Reederei Armas nimmt einen neuen Anlauf, um die Kanaren mit Marokko zu verbinden


© Armas

Knapp zwei Jahre nach der Havarie der „Assalama“ vor Tarfaya

Die kanarische Reederei Naviera Armas prüft derzeit die Möglichkeiten, eine neue Fährroute zwischen den Kanaren und Marokko einzurichten.

Anfang März wurde im Hafen von El Aaiún in der Westsahara das Anlegemanöver mit der Fähre „Volcán de Tejeda“ geprobt, um festzustellen, ob die Route mit dieser Fähre abgedeckt werden kann. Wie die Reederei mitteilte, bereitete das Anlegen in El Aaiún keinerlei Schwierigkeiten, weshalb die Verhandlungen und der Instanzenweg fortgesetzt werden, um die Seeverbindung zu verwirklichen. Die 120 Meter lange Autofähre „Volcán de Tejeda“ bietet Platz für 450 Passagiere und 96 Sattelschlepper.

Armas plant zunächst eine wöchentliche Verbindung zwischen den Kanarischen Inseln und El Aaiún. Die „Volcán de Tejeda“ würde Samstagnacht in Las Palmas ablegen und am nächsten Morgen in El Aaiún einlaufen. Die Rückfahrt ist für Sonntagmittag vorgesehen, die Ankunft in Las Palmas gegen 19.00 Uhr desselben Tages.

Die Reederei nimmt mit der geplanten Route einen neuen Anlauf, um die Kanarischen Inseln auf dem Seeweg mit Marokko zu verbinden. Knapp zwei Jahre nach der Havarie der Armas-Fähre „Assalama“ vor der marokkanischen Küste bei Tarfaya, die das Ende der Handelsroute Fuerteventura-Tarfaya bedeutete, fasst Armas jetzt erneut das Ziel Marokko ins Auge.

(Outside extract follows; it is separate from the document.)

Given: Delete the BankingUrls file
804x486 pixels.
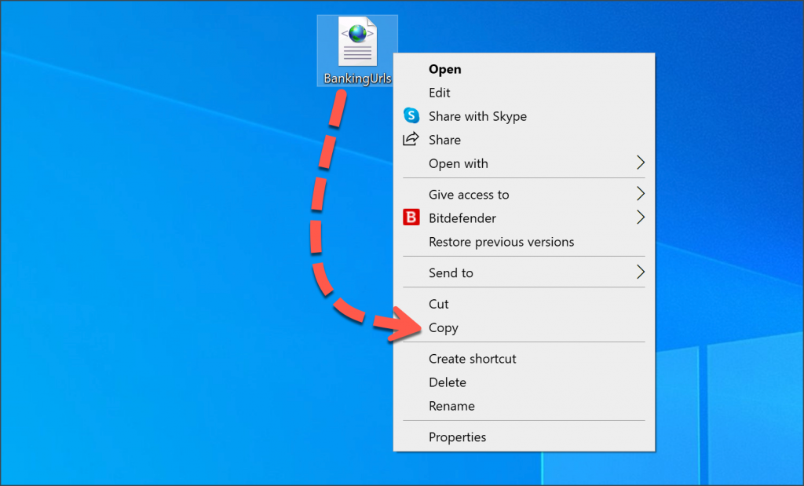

Während Armas nun eine neue Verbindung nach Marokko plant, warten die Passagiere der „Assalama“ nach eigenen Angaben heute noch auf eine Entschädigung. Das traumatische Erlebnis der Havarie und der Rettung schildern einige Passagiere auf der Website www.naufragio.org. Dabei kommt die Reederei nicht gut weg. Schon direkt nach dem Unfall vor zwei Jahren war Armas scharf kritisiert und angegriffen worden, weil nicht genügend Rettungsboote an Bord der Fähre waren. Die „Assalama“ war am 30. April in Tarfaya mit Kurs auf Fuerteventura ausgelaufen und hatte kurz danach durch eine Kollision mit dem Wellenbrecher einen schweren Schaden erlitten. Die 113 Passagiere mussten das Schiff über Leitern verlassen. Nur zwei Rettungsboote waren an Bord, eines davon defekt. Dank der Hilfe von einheimischen Fischern, die mit ihren kleinen Booten herbeieilten, gelang die Evakuierung der Passagiere.